S comme — si, Sissi, soupçonneux, supplice, soutane.
T comme — tourtière quant tu nous tiens.
U comme — usurpateur ultime dans une usine d'universitaires.
V comme — vas-y avant que je revienne.
W comme — wagon de wapitis en perdition.
X comme — Xavier exproprie son ex.
Y comme — y a-t-il un ou deux t dans Yéti ?Z comme — Zachée est au zoo alors je zappe en l'attendant.

vendredi 13 février 2009

Tenue de bal


La robe est là, sur le cintre, le corset repose à côté, à l'envers. Déjà vingt minutes que j'observe le tout sans me décider à l'enfiler. J'ai renvoyé tout le monde en bas, l'habilleuse et les filles, leurs jacasseries m'épuisaient. Sûrement pas autant que le fera le simple geste d'enfiler cet attirail. Dix autres minutes d'attente à souffler un peu, à me préparer mentalement. Retenir son souffle toute la journée, voilà qui ne doit pas être chose facile. Juste d'y penser, mon estomac se noue, je sue à grosses gouttes et mes idées s'embrouillent.

Bon, assez tergiversé, je me lance. D'abord les bas. On les dit de soie, mais ils sont tellement raides et rugueux, tout à fait inconfortables, je peux déjà le prévoir. Quelle misère! Il y a deux jours, j'ai vu, dans une boutique, des bas qui me semblaient tellement mieux convenir. Blancs, juste au-dessus du genou. Sous l'amoncellement de jupes et de jupons, personne n'aurait pu voir les deux lignes rouges qui ornaient le haut du bas, ni l'empeigne qu'ils portaient fièrement. ADIDAS. Devant mon regard tenté, Madame De Pompadair a pris son air le plus pompeux. Je n'ai pas insisté.

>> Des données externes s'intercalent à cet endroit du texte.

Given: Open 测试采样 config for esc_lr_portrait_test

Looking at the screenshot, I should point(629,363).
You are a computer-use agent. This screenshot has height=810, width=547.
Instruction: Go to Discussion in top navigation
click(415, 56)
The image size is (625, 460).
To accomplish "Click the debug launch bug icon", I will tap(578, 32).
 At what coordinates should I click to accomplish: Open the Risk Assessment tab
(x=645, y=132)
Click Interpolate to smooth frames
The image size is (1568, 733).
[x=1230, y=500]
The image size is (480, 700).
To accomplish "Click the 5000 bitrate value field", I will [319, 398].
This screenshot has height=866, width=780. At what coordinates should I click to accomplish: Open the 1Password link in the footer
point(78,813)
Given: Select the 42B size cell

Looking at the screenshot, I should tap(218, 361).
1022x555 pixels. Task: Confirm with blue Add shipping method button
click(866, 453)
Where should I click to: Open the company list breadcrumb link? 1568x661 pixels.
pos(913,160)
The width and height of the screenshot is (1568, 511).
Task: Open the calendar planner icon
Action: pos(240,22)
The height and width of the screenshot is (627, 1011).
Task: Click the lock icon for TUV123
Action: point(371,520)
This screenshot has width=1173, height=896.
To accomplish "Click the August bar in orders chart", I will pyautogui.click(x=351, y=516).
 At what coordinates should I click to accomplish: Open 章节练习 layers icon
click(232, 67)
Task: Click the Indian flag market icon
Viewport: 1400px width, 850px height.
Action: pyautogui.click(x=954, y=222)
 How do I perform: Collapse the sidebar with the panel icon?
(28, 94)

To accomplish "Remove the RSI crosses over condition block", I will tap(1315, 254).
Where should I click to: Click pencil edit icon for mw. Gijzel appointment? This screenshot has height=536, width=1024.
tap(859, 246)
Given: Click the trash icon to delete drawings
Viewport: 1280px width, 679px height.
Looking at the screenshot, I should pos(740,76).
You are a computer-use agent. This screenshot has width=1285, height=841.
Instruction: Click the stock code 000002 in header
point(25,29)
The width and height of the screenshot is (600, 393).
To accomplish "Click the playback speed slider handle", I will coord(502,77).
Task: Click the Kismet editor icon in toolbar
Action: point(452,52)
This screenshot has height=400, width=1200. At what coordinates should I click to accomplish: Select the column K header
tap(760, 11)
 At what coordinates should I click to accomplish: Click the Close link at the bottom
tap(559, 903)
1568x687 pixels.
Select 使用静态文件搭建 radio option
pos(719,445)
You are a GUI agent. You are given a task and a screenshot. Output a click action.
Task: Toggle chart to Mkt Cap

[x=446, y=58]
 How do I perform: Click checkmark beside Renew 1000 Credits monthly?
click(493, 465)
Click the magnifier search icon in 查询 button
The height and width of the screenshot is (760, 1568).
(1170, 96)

Bon voilà, les bas sont en place. Le corset maintenant. On inspire et on expire pour la dernière fois aujourd'hui. J'enfile l'armature avec des gestes lents qui donnent tout le temps à mes poumons de descendre dans ma cage thoracique, entraînant au passage le cœur, l'estomac et la rate, pour aller s'asseoir sur la vessie sous laquelle sont déjà installés la cellulite et les vergetures, renvoyés par le bas seyant. Le corset a aussi pour effet de remonter mes seins jusqu'à ma gorge, compressant ma thyroïde à la limite du supportable. Quelle grâce !

Le couturier m'avait parlé d'une gaine dix-huit heures qui laisserait tous mes organes vitaux à leur place et me permettrait de respirer librement. Finalement, il semble que seul le mot dix-huit heures soit de mise. Je l'ai depuis deux minutes et j'ai l'impression que ça fait dix-huit heures. Ma gaine me fait mourir!

Enfin, j'attache les lacets aussi serrés que je peux, étant seule, et pour aujourd'hui, cela suffira. Passons aux jupons qui vont m'élargir le postérieur à un point tel que ma taille n'en paraîtra que plus fine. Le fait d'en porter cinq me permet de cacher un élément de ma personnalité qui plus encore que le corset, couperait le souffle à Madame de Pompadair… En fait, je suis retournée à la petite boutique et j'ai acheté les superbes chaussures blanches en matériau synthétique qui s'agençaient parfaitement avec le bas Adidas. Elles remplaceront confortablement les énormes chaussures noires que l'on porte habituellement et qui sont si étroites que même le fait de changer d'idée quand on les porte demande un effort surhumain.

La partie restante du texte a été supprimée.